首先映入眼帘的, 是一丝不苟的深色西装裤线,然后是剪裁精良的西装外套。

来人身形高大,肩背挺直,带着一种与这个气氛温和的宴会厅格格不入的冷峻气场。

他微微侧头, 似乎正对身后随行的助理低声交代着什么。

下一刻, 他转回脸, 目光毫无偏差地穿透不算拥挤的人群。

“科泰医疗, 商承琢。

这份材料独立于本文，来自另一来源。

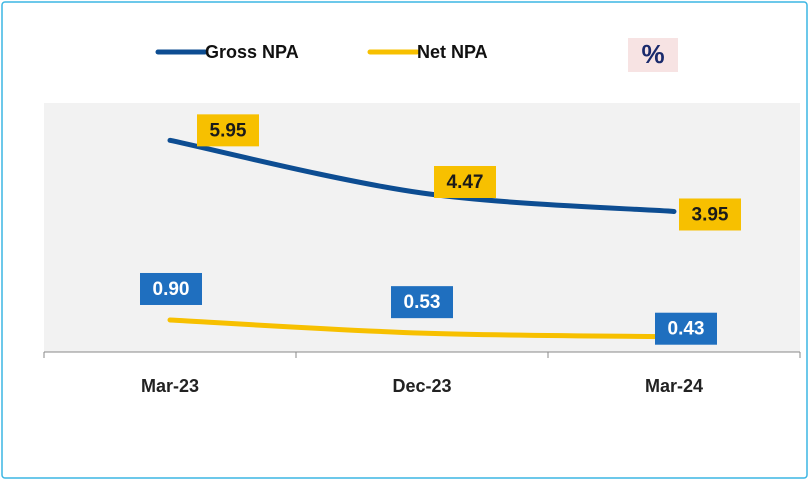 The height and width of the screenshot is (480, 809). I want to click on x-tick-label: Dec-23, so click(422, 386).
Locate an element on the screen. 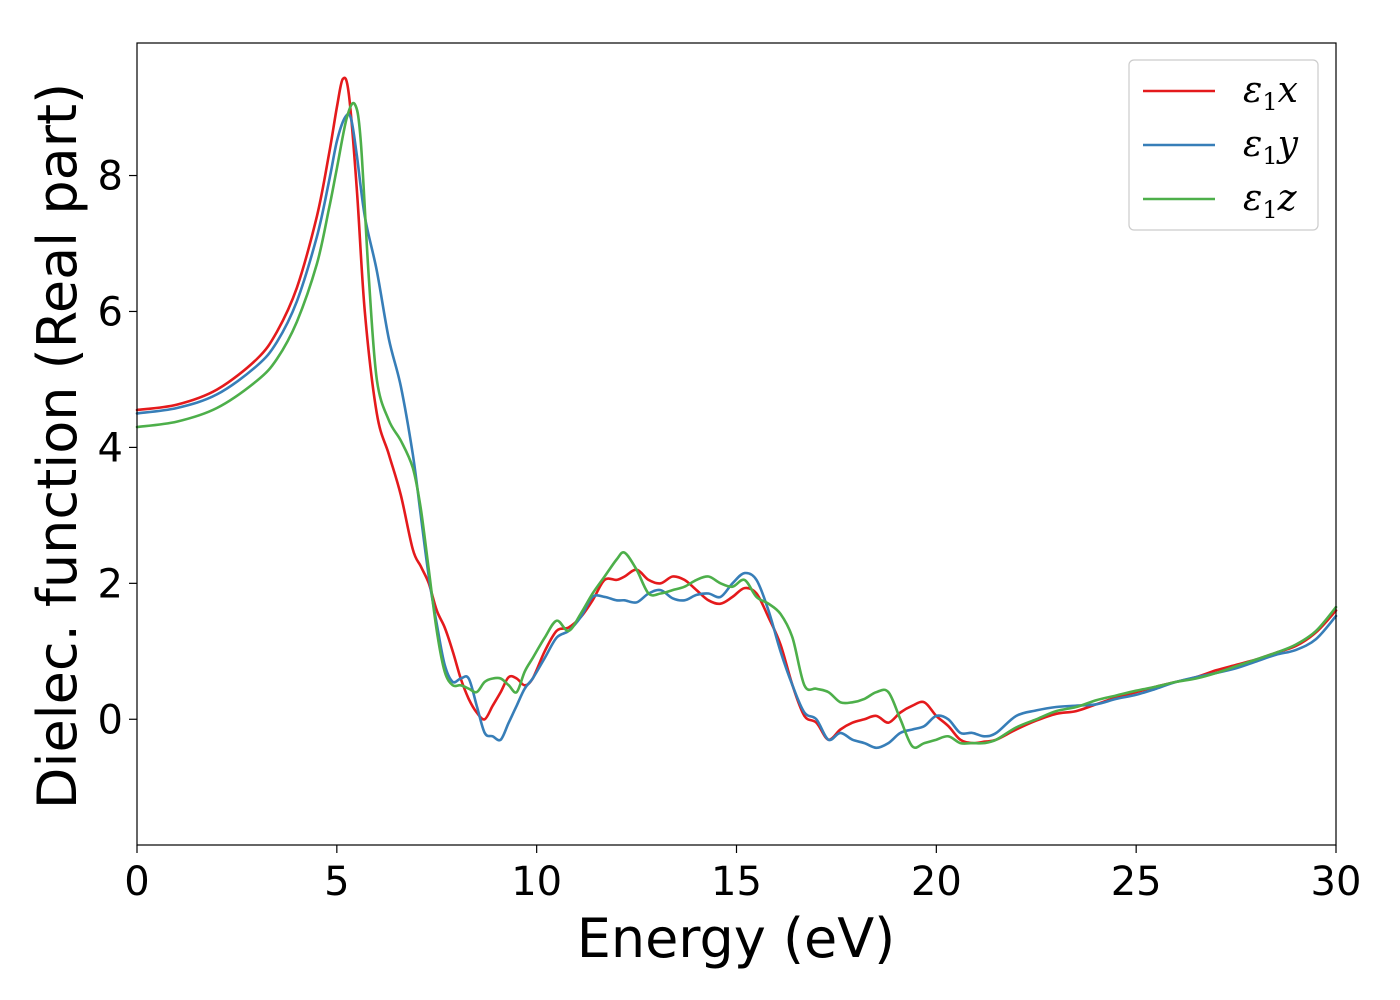  y-tick-label: 0 is located at coordinates (110, 720).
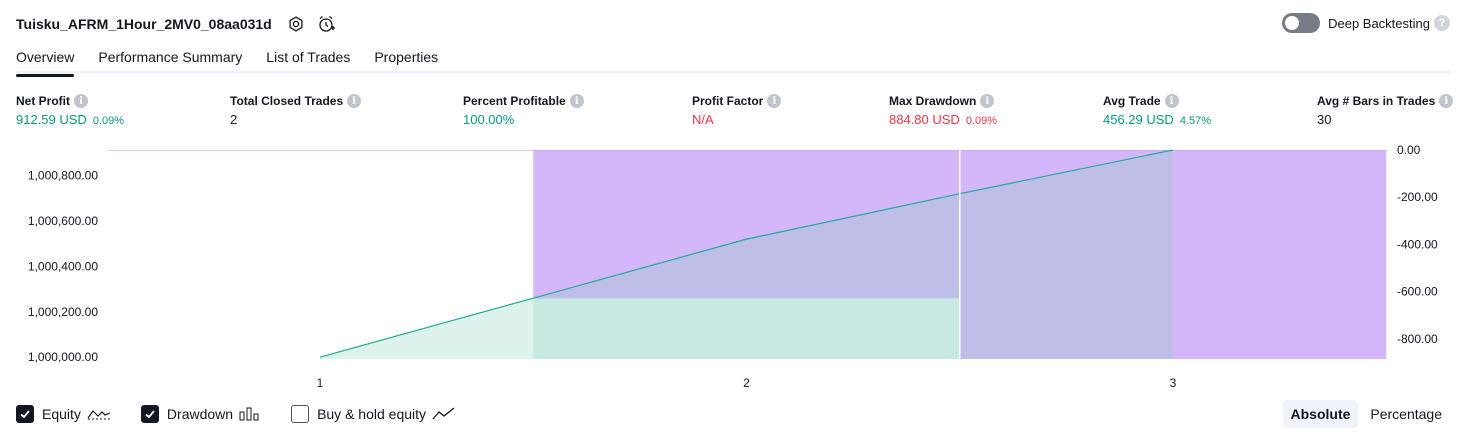 This screenshot has width=1466, height=438. I want to click on right-axis-tick-label: -600.00, so click(1418, 292).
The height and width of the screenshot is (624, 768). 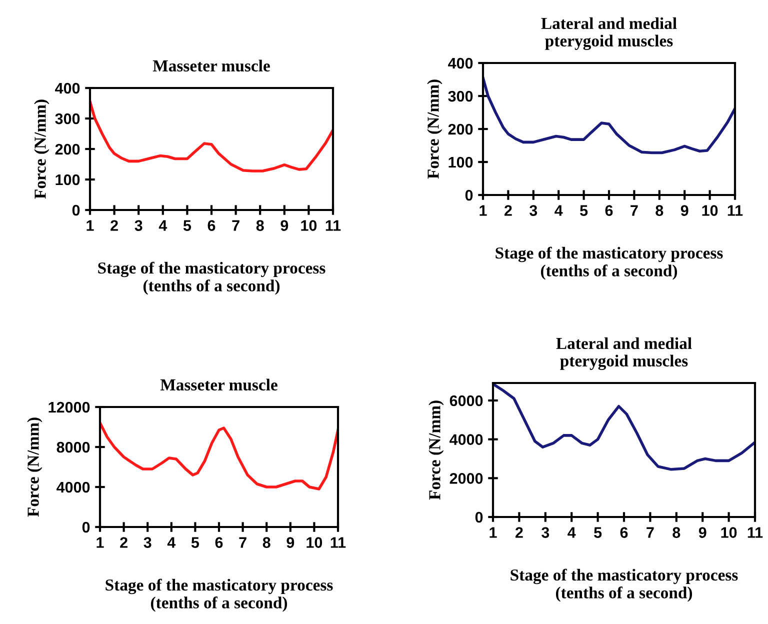 I want to click on y-tick-label: 2000, so click(x=466, y=478).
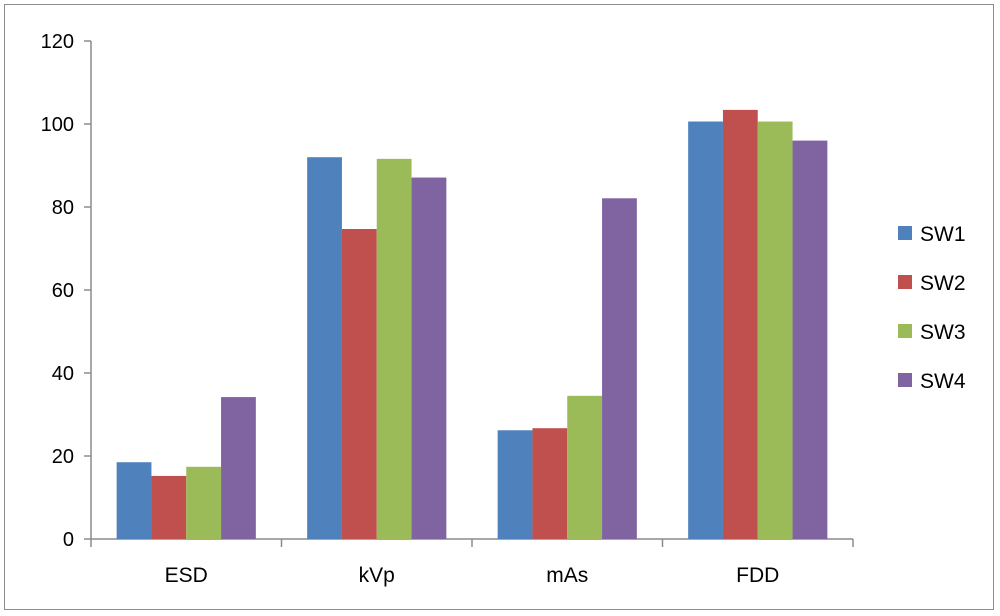  I want to click on x-category-label: kVp, so click(377, 576).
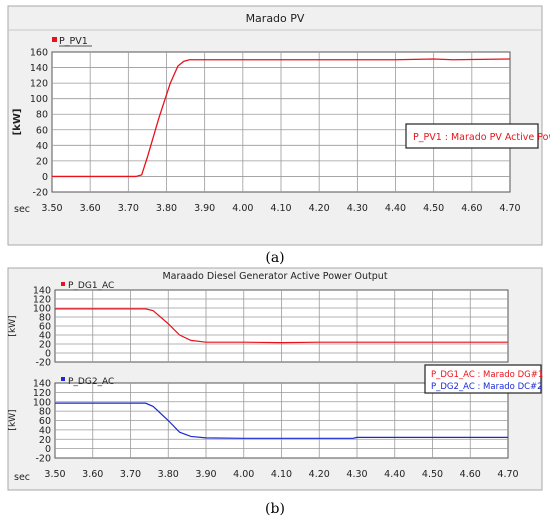 The width and height of the screenshot is (550, 525). I want to click on legend-top-a-label: P_PV1, so click(74, 42).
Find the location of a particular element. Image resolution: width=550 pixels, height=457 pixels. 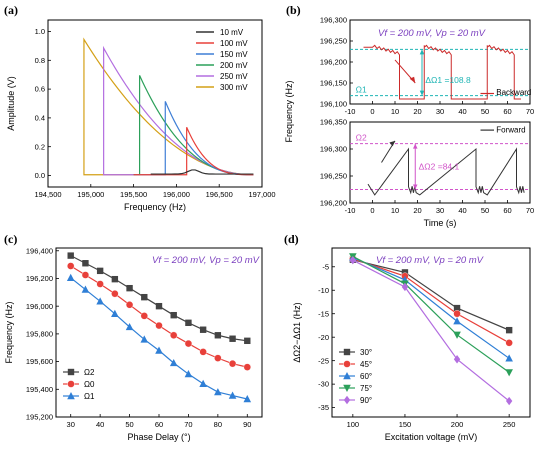

legend-label: 45° is located at coordinates (366, 364).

”

七个字, 清晰冷冽, 明显让宴客厅内原本流动的空气骤然凝滞。

宴会厅的水晶吊灯流淌着过于明亮的光, 将每个人脸上的细微表情都照得无处遁形。

几位原本正在低声闲谈的当地官员也停下话头, 略显诧异地看向门口这位不速之客,以及主位上神色微变的瞿颂和汤观绪。

瞿颂脑中飞速检索,科泰以生产高质量、高性价比的基础医疗设备和耗材起家,近些年才开始涉足高端辅助设备领域, 作风慢慢变得极为低调。

她从未想过这个庞然大物会与商承琢扯上关系,更没想到他会以这种身份在这种时间点出现。

门边的助理抬手比了个手势脸色有些焦急,汤观绪率先反应过来, 尽管眼底仍有未散的惊讶但面上已恢复一贯的温润得体。

他再次伸出手,与商承琢短暂交握, 力道适中,无可指摘, “小商总, 久仰。没想到科泰的代表是您,真是意外之喜。”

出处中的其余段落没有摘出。